To mark World Diabetes Day, the International Diabetes Federation (IDF) has reiterated the need for urgent action in reducing worldwide diabetes rates.
Data published in the eighth edition of the IDF Diabetes Atlas, launched in Brussels, reveals that 425 million adults worldwide are currently living with diabetes. Ninety per cent of cases are believed to be type 2 diabetes.
Particularly, the IDF highlighted the disproportionate impact of diabetes on women. Over 200 million women live with diabetes, and millions face barriers in accessing effective care, diagnosis and treatment.
This year’s World Diabetes Day theme is ‘Women and diabetes – our right to a healthy future’, and combating these barriers is a pressing mission for the IDF.
IDF President Dr. Shaukat Sadikot said: “Women and girls are key agents in the adoption of healthy lifestyles to prevent the further rise of diabetes and so it is important that they are given affordable and equitable access to the medicines, technologies, education and information they require to achieve […] healthy behaviours.

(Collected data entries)
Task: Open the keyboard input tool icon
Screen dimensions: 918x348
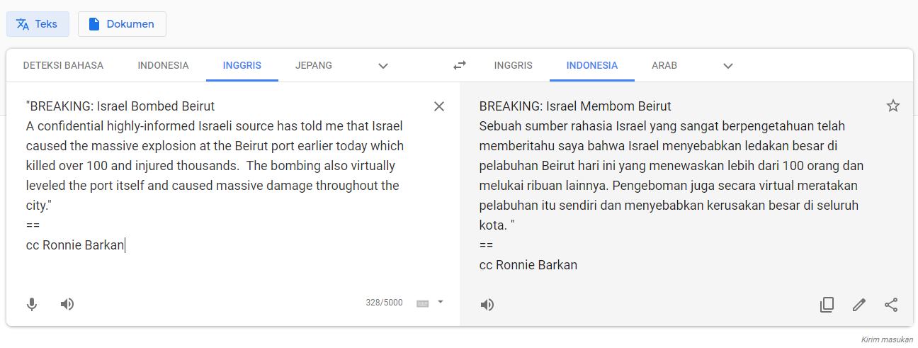Action: [423, 303]
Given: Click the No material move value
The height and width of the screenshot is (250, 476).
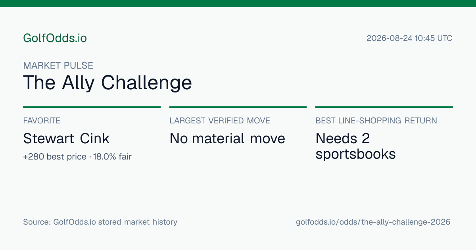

▸ **Work instruction A**:
In the World Diabetes Day text, why does the IDF President say women and girls should get affordable and equitable access to medicines, technologies, education and information? Answer in one to three sentences.
▸ **Work instruction B**:
Carry the World Diabetes Day text forward from its last sentence.
The rows have no connection to the text about World Diabetes Day.

▸ **Exercise response A**:
He says they are key agents in adopting healthy lifestyles that can prevent diabetes from rising further. That access would let them achieve those healthy behaviors.

▸ **Exercise response B**:
“IDF is calling for all nations affected by the diabetes pandemic to work towards the full implementation of the commitments that have been made. We have both the knowledge and the expertise to create a brighter future for generations to come.”
Over 700 million are estimated to be affected by diabetes by 2045, while more than 350 million adults are at high risk of developing type 2 diabetes.
“There is urgency for more collective, multi-sectoral action to improve diabetes outcomes and reduce the global burden of diabetes. If we do not act in time to prevent type 2 diabetes and improve management of all types of diabetes, we place the livelihood of future generations at risk,” added Dr. Nam Cho, IDF President-Elect and Chair of the IDF Diabetes Atlas committee.
Editor’s note: While these worldwide rates of diabetes are undeniable alarming, an exceptional amount of good is being done through people with diabetes eating a healthy low-carb diet and getting regular exercise.
People who join our award-winning Low Carb Program, which was launched on World Diabetes Day in 2015, are losing weight, improving their blood sugar levels, reducing their dependency on medication and even putting their type 2 diabetes into remission.
Greater awareness of the benefits of cutting out starchy carbohydrates and processed food is pivotal in fighting the diabetes epidemic and essential towards creating the brighter future the IDF is calling for.